6. Concernant le périmètre de l'accord, l'article 1.1.1 se rapportant aux établissements concernés indique qu'il est rappelé qu'antérieurement à la loi précitée, les établissements de [Localité 7] et de [Localité 8], situés respectivement en zone touristique internationale et zone touristique au sens de la loi nouvelle, étaient déjà ouverts le dimanche au titre de l'ancien article L. 3132-25 du code du travail, dans sa version antérieure à la loi du 6 août 2015, que par arrêtés ministériels d'autres zones telles que visées par la loi précitée ont également été créées. Il ajoute que le présent accord s'appliquera à l'ensemble des établissements de la société répondant aux critères de la loi susvisée. Par ailleurs, l'article 1.1.2 intitulé « salariés concernés » stipule que, le présent accord s'applique à l'ensemble des salariés de l'entreprise Printemps SAS travaillant dans un établissement ouvert le dimanche en application d'une dérogation géographique, ou d'une dérogation accordée par le maire en application des articles L. 3132-26 et L. 3132-27 du code du travail.
7. Selon l'article 1.4 intitulé « aide à la garde d'enfants », de façon plus favorable que les dispositions législatives, la société a répondu aux demandes des organisations syndicales visant à étendre cette aide à la garde d'enfants aux salariés travaillant le dimanche sous le régime de l'article L. 3132-26 du code du travail relatif aux « dimanches du maire », en sorte que ceux-ci en bénéficieront dans les mêmes conditions.
8. Concernant la date d'entrée en vigueur des dispositions conventionnelles, après avoir précisé les modalités d'entrée en vigueur de ces dispositions dans les établissements non encore ouverts le dimanche, l'article 5.2 de l'accord précise que, pour les établissements concernés uniquement par l'aide à la garde d'enfants (douze dimanches du maire), l'octroi de l'aide prévue dans les conditions de l'article 1.4 du présent accord sera effectif dès l'entrée en vigueur de l'accord.
9. L'article 2.1 de l'accord, intitulé « nombre de dimanches réalisés en plus du temps de travail », stipule que, les salariés dont le dimanche n'est pas un jour habituel de travail, ont la possibilité de travailler douze dimanches au maximum en plus de leur temps de travail habituellement planifié du lundi au samedi.

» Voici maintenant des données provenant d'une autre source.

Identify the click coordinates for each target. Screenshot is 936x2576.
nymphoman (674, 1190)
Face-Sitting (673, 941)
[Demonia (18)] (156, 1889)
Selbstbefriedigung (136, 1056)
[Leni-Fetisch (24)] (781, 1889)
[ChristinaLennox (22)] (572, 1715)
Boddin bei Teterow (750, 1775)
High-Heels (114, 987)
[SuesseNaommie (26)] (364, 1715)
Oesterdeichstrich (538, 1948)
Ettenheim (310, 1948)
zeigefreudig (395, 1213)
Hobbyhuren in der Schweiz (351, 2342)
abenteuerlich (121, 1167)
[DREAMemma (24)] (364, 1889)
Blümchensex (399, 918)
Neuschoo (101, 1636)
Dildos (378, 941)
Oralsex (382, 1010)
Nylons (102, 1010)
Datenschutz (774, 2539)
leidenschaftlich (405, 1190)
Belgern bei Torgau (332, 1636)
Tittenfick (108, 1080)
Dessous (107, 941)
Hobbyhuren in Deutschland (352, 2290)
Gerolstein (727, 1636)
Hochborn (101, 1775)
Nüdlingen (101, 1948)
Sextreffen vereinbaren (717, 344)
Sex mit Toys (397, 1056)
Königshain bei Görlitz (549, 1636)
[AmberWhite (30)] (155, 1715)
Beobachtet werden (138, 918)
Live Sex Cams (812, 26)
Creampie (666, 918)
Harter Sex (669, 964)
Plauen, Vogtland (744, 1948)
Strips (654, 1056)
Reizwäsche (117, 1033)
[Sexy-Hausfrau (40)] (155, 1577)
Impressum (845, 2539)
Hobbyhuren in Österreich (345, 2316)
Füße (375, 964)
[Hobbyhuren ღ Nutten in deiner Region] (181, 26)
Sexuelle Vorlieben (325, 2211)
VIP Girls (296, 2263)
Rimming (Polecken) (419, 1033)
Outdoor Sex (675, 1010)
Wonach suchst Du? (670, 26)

Il est convenu que chaque salarié -à l'exclusion des salariés dont la fonction n'est pas nécessaire à l'ouverture du magasin- ayant émis le souhait de travailler de un à douze dimanches, se voit garantir jusqu'à six dimanches à des dates proposées par la direction sur la période de référence courant de juin N à mai N+1.
10. Il résulte de ces dispositions que l'accord relatif au travail dominical au sein de l'entreprise Printemps du 30 décembre 2016 a été conclu afin de rendre possible l'ouverture d'établissements bénéficiant de dérogations sur un fondement géographique en sorte qu'il est applicable aux salariés de ces établissements et que seules certaines de ses dispositions sont, dès lors qu'il existe une mention expresse en ce sens, applicables aux salariés travaillant le dimanche en vertu d'une dérogation accordée par le maire.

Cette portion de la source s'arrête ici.